Global Flags (use after bq
):
--location=[LOCATION]
: Specify a region (e.g.,us-central1
,EU
). Overrides the default.--project_id=[PROJECT_ID]
: Run the command in a different project.--format=[FORMAT]
: Change output format (e.g.,json
,csv
,prettyjson
).
1. Querying Data
This is the most common use case for the bq
tool.
# Run a query using standard SQL (the default)
bq query 'SELECT station_id, name FROM `bigquery-public-data.san_francisco.bikeshare_stations` LIMIT 5'
# Use --nouse_legacy_sql for clarity and to avoid accidental legacy SQL usage
bq query --nouse_legacy_sql 'SELECT ...'
# Check a query's validity and estimate cost without running it (CRITICAL for cost control)
bq query --dry_run 'SELECT ...'
# Save query results to a new table (will fail if the table exists)

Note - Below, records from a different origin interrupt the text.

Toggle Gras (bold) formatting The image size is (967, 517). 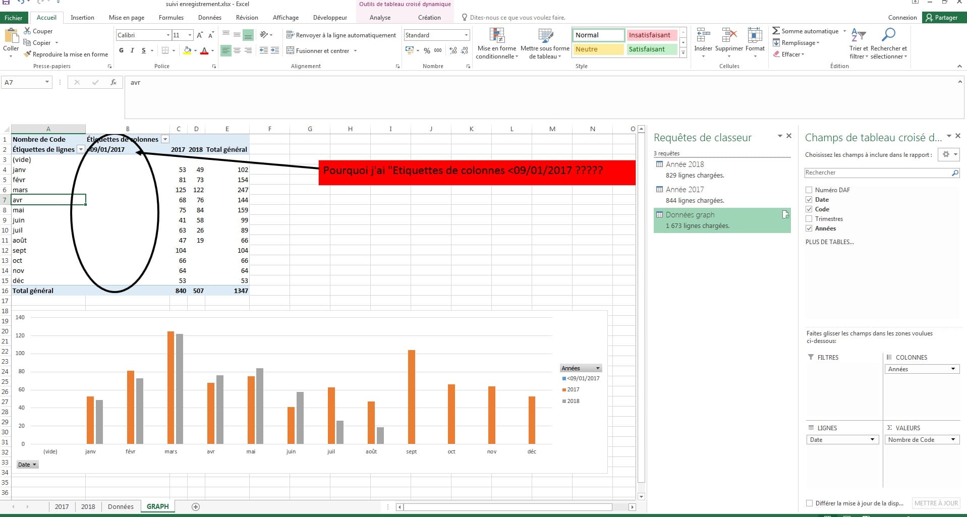pyautogui.click(x=121, y=50)
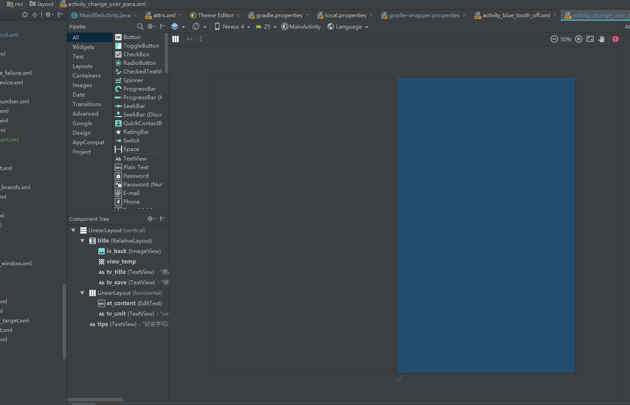Switch to the Theme Editor tab
630x405 pixels.
point(215,15)
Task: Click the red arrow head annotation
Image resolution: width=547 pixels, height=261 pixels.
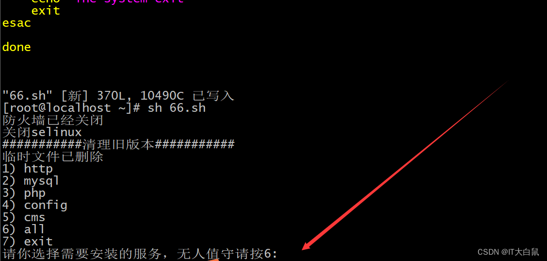Action: click(307, 245)
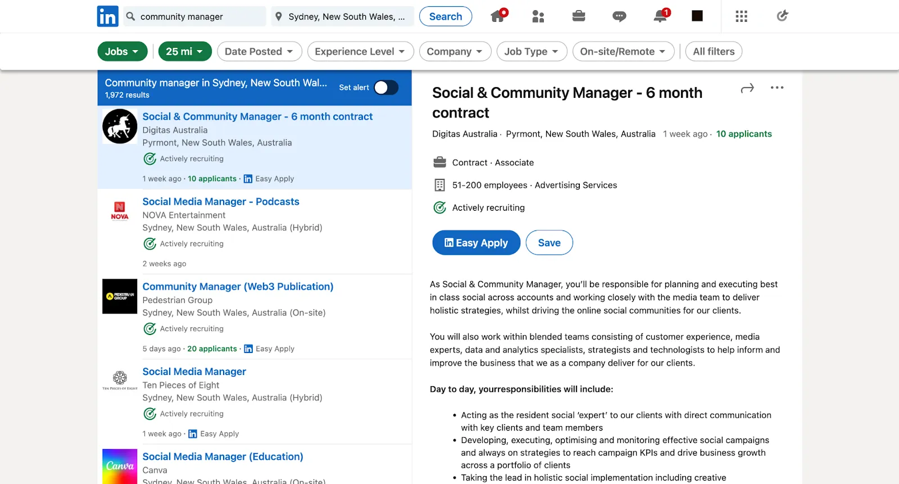Click the community manager search field
The image size is (899, 484).
[199, 17]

bq query --destination_table my_dataset.new_table 'SELECT ...'
# Overwrite an existing table with query results
bq query --replace --destination_table my_dataset.existing_table 'SELECT ...'
# Append query results to an existing table
bq query --append_table --destination_table my_dataset.existing_table 'SELECT ...'
# Run a query with named parameters for scripting
bq query --parameter='status:STRING:active' 'SELECT * FROM my_dataset.users WHERE status = @status'
2. Inspecting Resources (List, Show, Preview)
List - bq ls
# List all datasets in the current project
bq ls
# List all tables and views within a specific dataset
bq ls my_dataset
# List resources in another project
bq ls other_project:some_dataset
# List recent jobs (useful for finding job IDs)
bq ls -j -n 10
Describe - bq show
# Show detailed information and schema for a table
bq show my_dataset.my_table
# Show information about a dataset
bq show my_dataset
# Show full details about a specific job
bq show --job [JOB_ID]
Preview - bq head
# Show the first 100 rows of a table (default)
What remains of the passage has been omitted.